Both the state and federal laws depend heavily on brave whistleblowers willing to put their careers on the line to report fraud and alert the authorities. Under the federal FCA, the U.S. Department of Justice conducts all prosecution and enforcement. To this end, the department has assembled a special taskforce of experienced prosecutors called “Affirmative Civil Enforcement” or “ACE” and placed them strategically in U.S. attorneys general offices in districts with a high volume of government contracts. The ACE program is funded entirely by the recoveries of the ACE teams. The department takes three to five percent of all recoveries by the ACE unit nationwide to support the program. Although there are no official statistics, during my time at the department, I was told that for every dollar the government invested in the ACE program, it obtained $1000 in return.
By contrast, Section 12650(b)(5) of the CFCA broadens prosecutorial authority in a way that should be highly appealing to states considering passage of their own version of the law: “‘Prosecuting authority’ refers to the county counsel, city attorney, or other local government official charged with investigating, filing, and conducting civil legal proceedings on behalf of, or in the name of, a particular political subdivision.”

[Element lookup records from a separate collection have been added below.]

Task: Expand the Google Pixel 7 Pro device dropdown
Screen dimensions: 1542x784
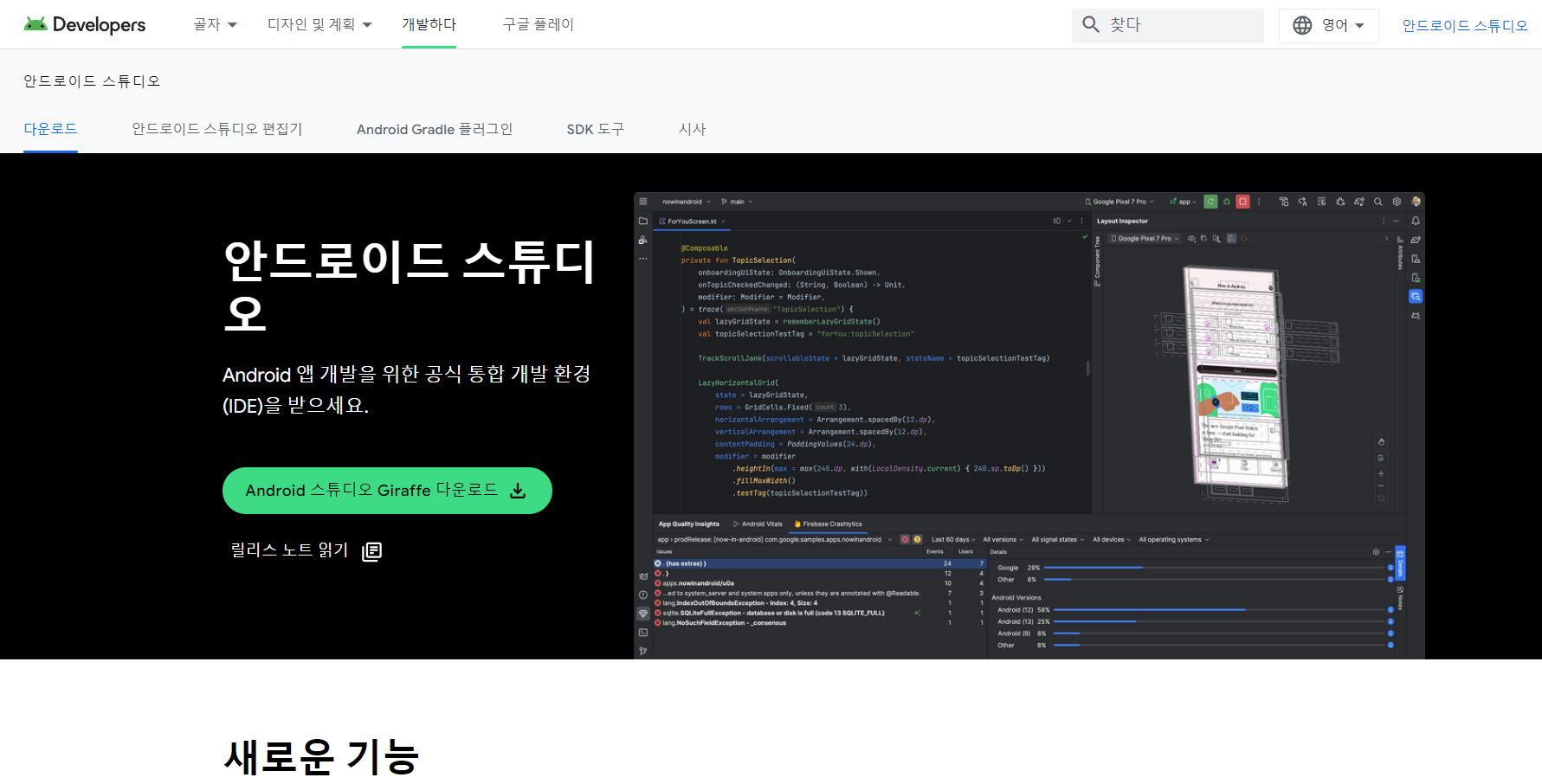Action: 1119,201
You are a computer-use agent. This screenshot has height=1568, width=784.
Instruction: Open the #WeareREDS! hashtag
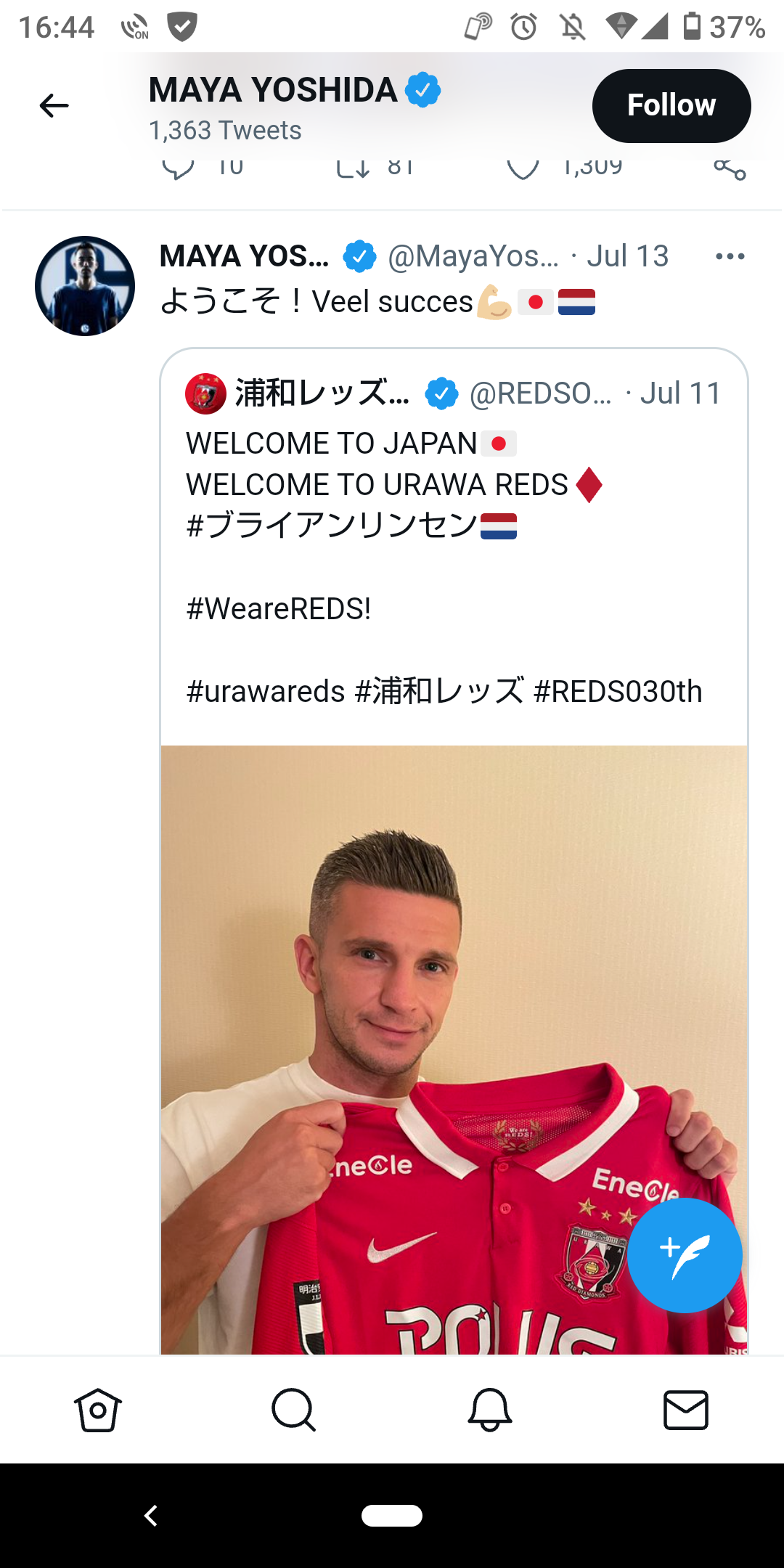[x=279, y=609]
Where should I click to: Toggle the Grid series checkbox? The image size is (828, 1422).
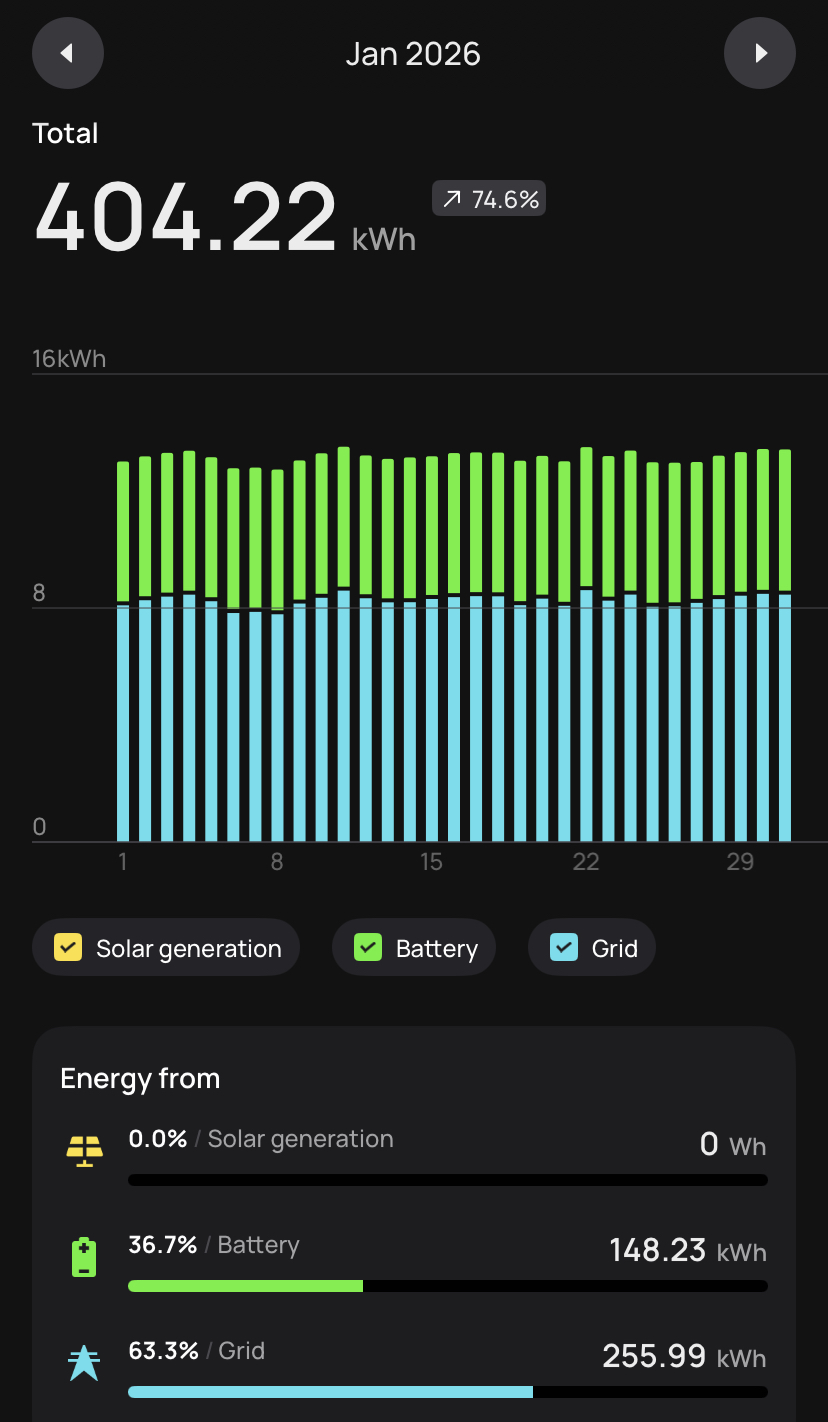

Under Section 12652(a) and (b), the “suit may be brought by the Attorney General where state funds are involved or by the ‘prosecuting authority’ of a political subdivision where the political subdivision’s funds are involved, subject to intervention, and participation by the other official where both state and political subdivision funds are involved.” State ex rel. Harris v. PricewaterhouseCoopers LLP, 39 Cal.4th 1220, 1223 (2006).
This approach has several advantages in the state context. First, it substantially increases the available prosecutorial resources to pursue CFCA violations. Second, it immediately puts the government officials most closely tied to the fraud investigation in a position to play a leading role in the actual prosecution of the matter, even though overall coordination of CFCA litigation remains the responsibility of the attorney general.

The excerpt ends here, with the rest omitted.